Liesel (Sophie Nélisse) is adopted into a German family just before the start of World War 2. She is inquisitive and quiet and strong. Her life is not easy, she has lost her brother and her mother and now finds herself in a strange home. She is intelligent but illiterate and so her Papa, Hans Hubermann (Geoffrey Rush), teaches her to read and write. Liesel finds her home, her security, and her family in Hans and Rosa Hubermann. And the the war begins. A girl whose mother was a communist, who doesn’t understand why anyone would burn a book, and who holds a secret that can never be told, the Hubermann’s have a Jew in the basement. Max comes to them in the middle of the night, ill and seeking help. Hans has a debt to pay to Max and they give him refuge in their home. But they live in Nazi Germany. A secret this big, a war this loud, there is no escape from the sorrow and pain of war.
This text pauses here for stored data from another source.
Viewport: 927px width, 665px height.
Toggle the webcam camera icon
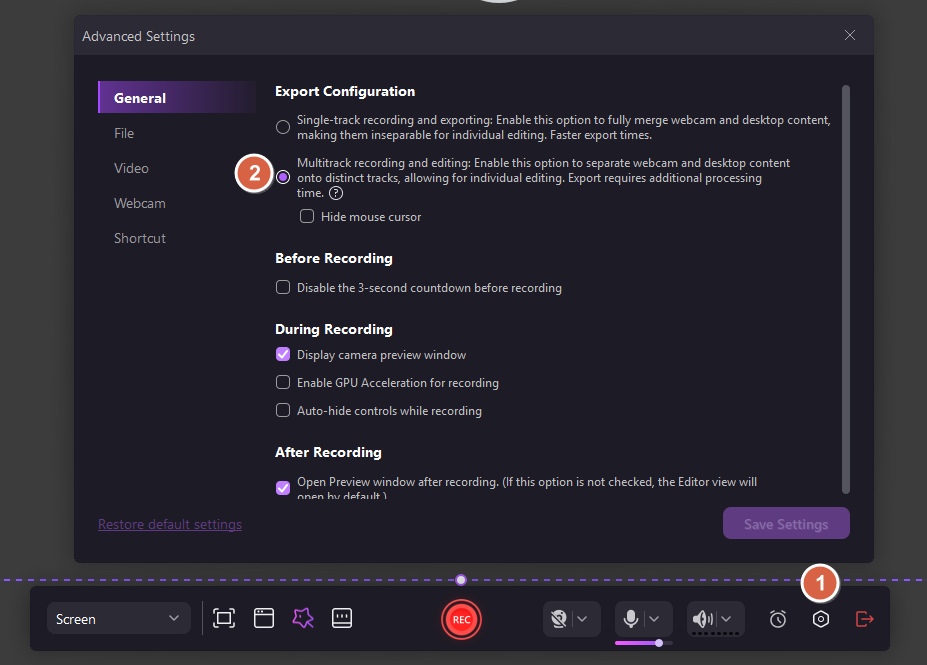click(x=560, y=619)
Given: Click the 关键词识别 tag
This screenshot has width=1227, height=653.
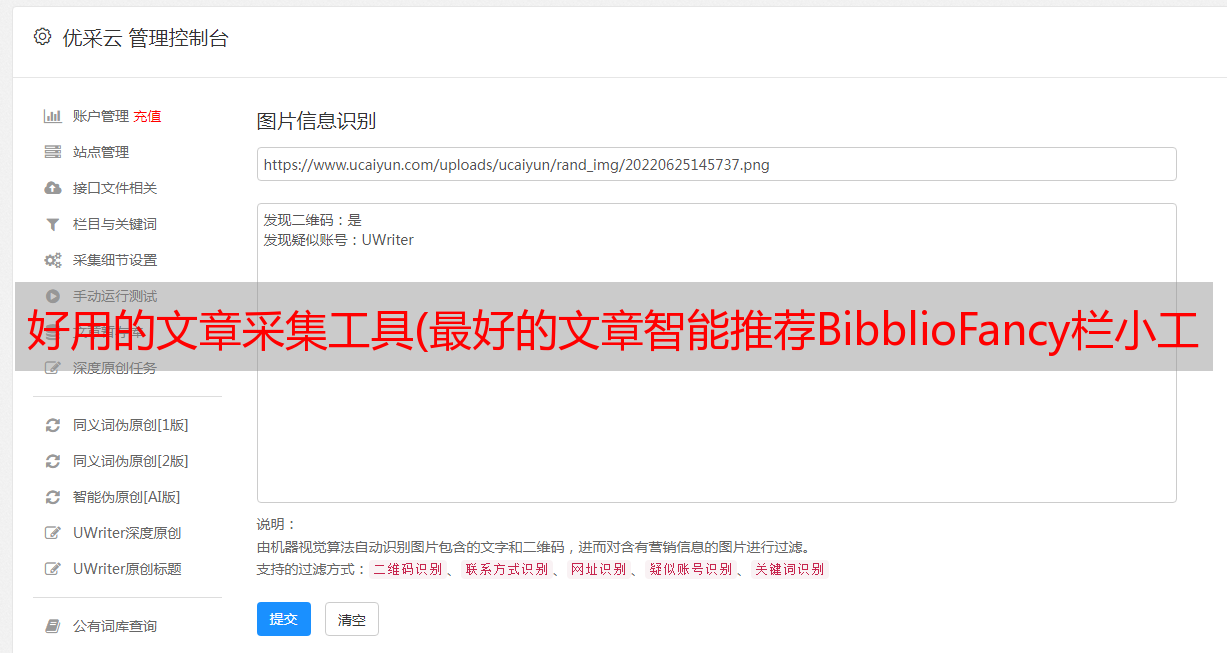Looking at the screenshot, I should coord(790,569).
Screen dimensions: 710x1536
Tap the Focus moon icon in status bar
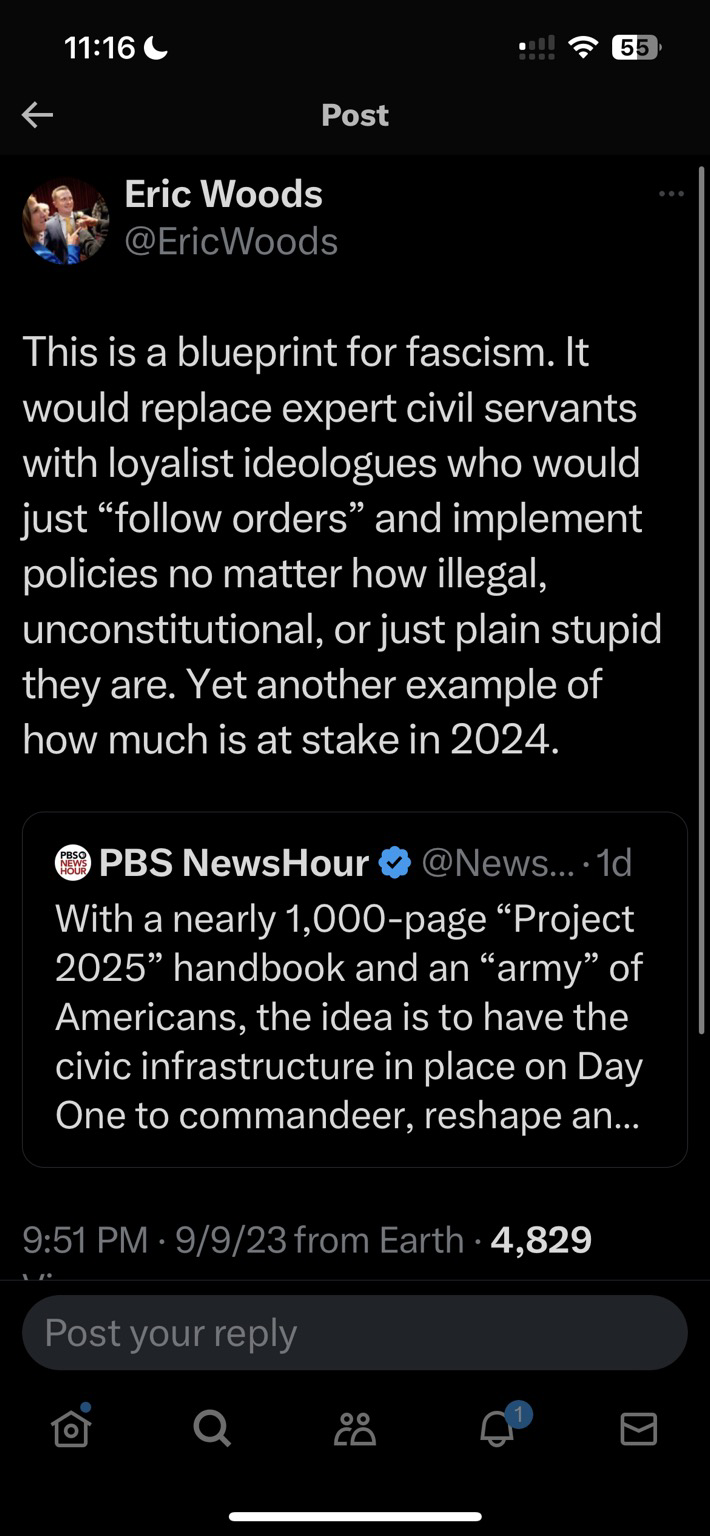click(156, 47)
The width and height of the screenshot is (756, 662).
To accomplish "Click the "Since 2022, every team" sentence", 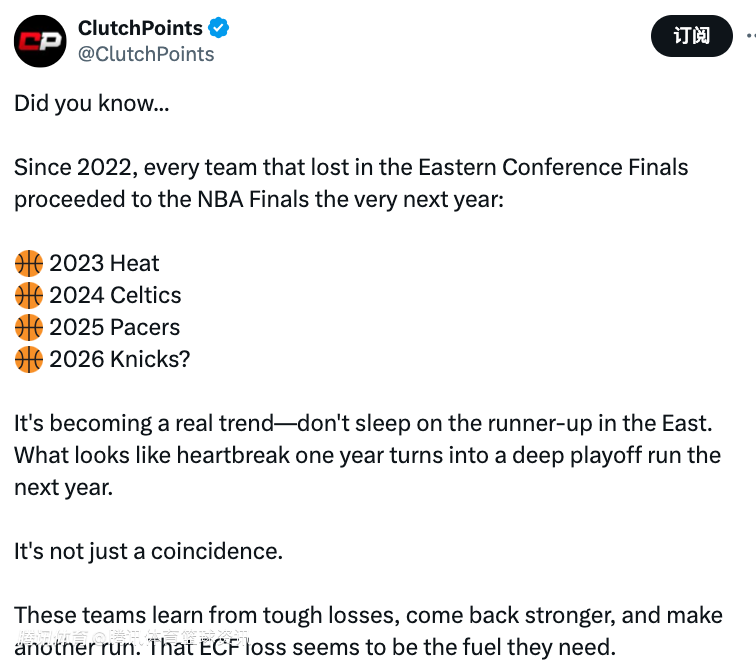I will coord(351,183).
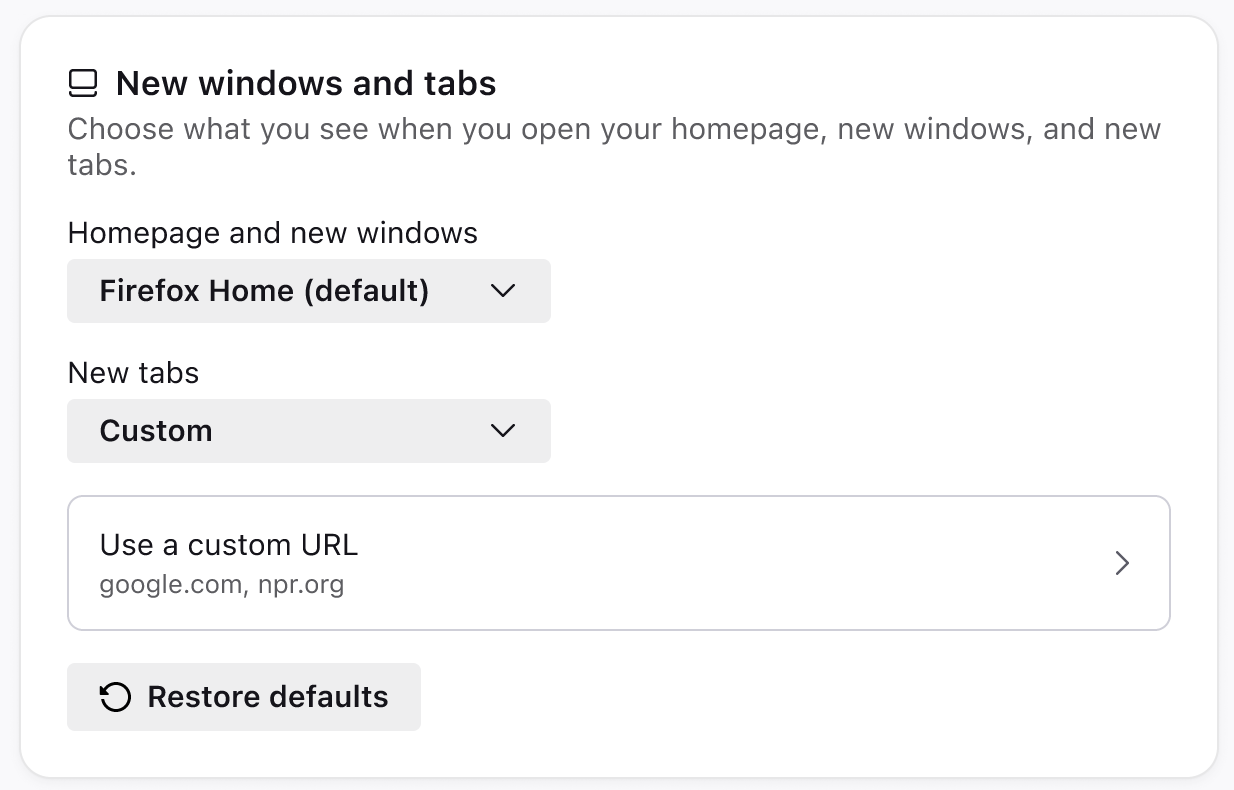Click the New tabs label text

coord(133,372)
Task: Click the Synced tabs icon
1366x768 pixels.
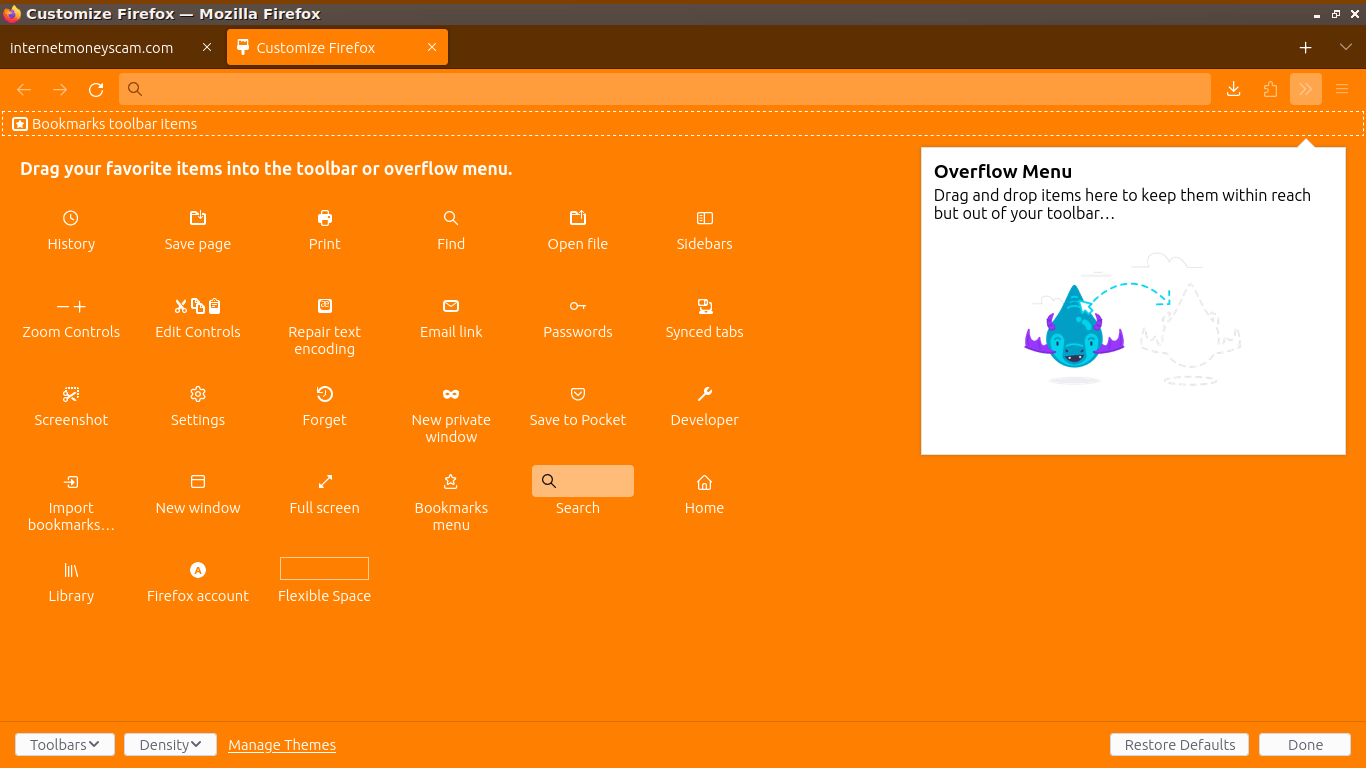Action: click(704, 306)
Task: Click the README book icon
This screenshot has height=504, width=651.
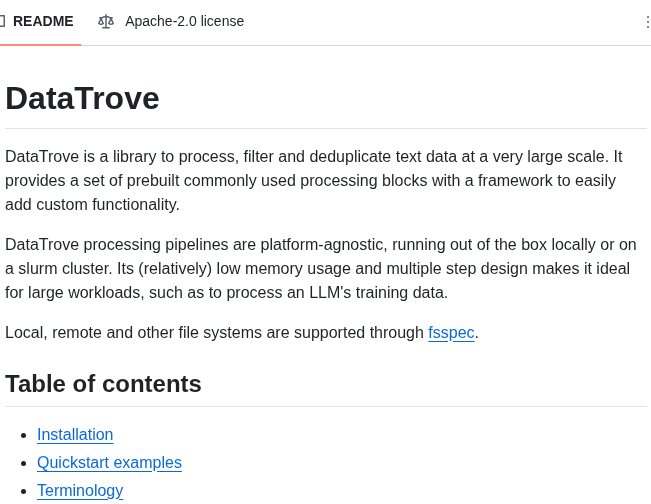Action: 2,21
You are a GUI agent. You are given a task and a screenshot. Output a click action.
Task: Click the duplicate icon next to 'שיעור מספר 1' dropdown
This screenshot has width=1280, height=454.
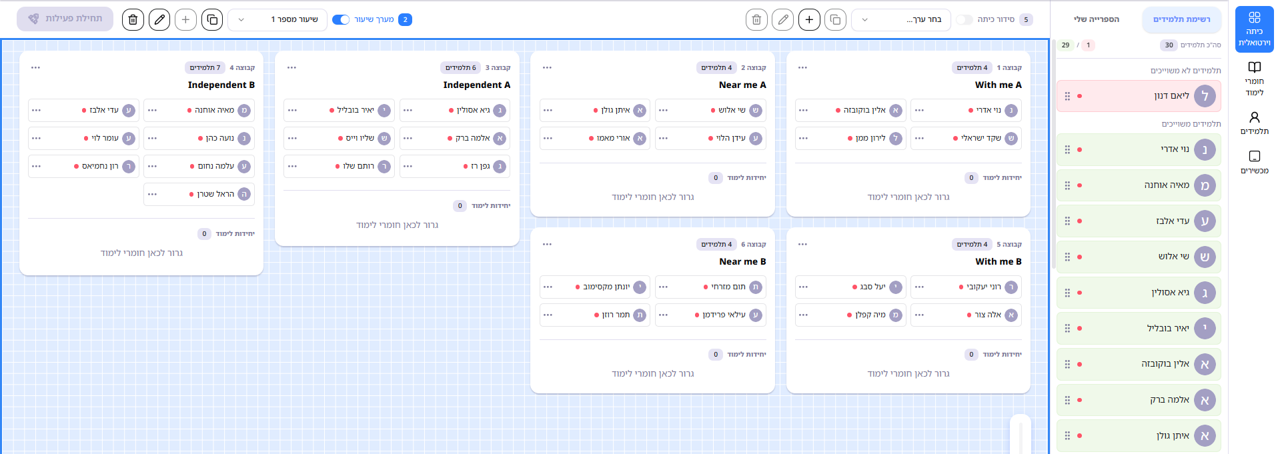click(x=212, y=20)
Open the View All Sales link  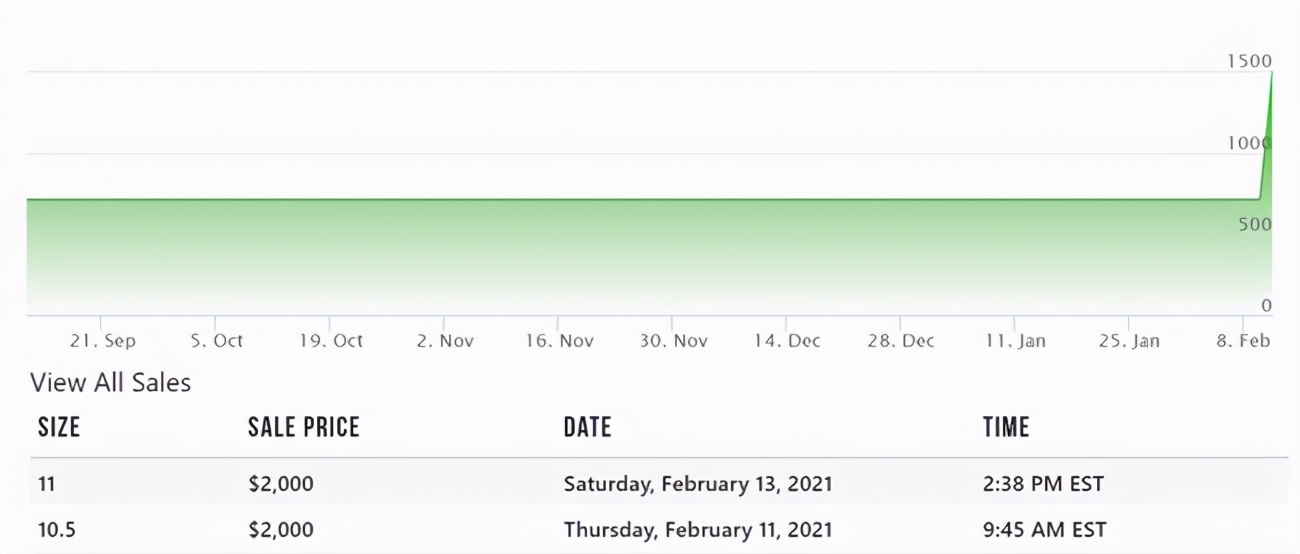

Except those small moments, when music, art, and stories are all that remain to keep hope in the air.
Brian Percival and Michael Petroni have brought Markus Zusak’s book alive in beautiful hues of light and darkness. This film ebbs and flows through the war with intent to give the audience the roller coaster of emotions. The stillness of sorrow juxtaposed with playfulness and laughter. This film made jolt from crying to laughter with the switch of a scene. Beautifully scored and directed, this film is the almost perfect representation of the book on screen.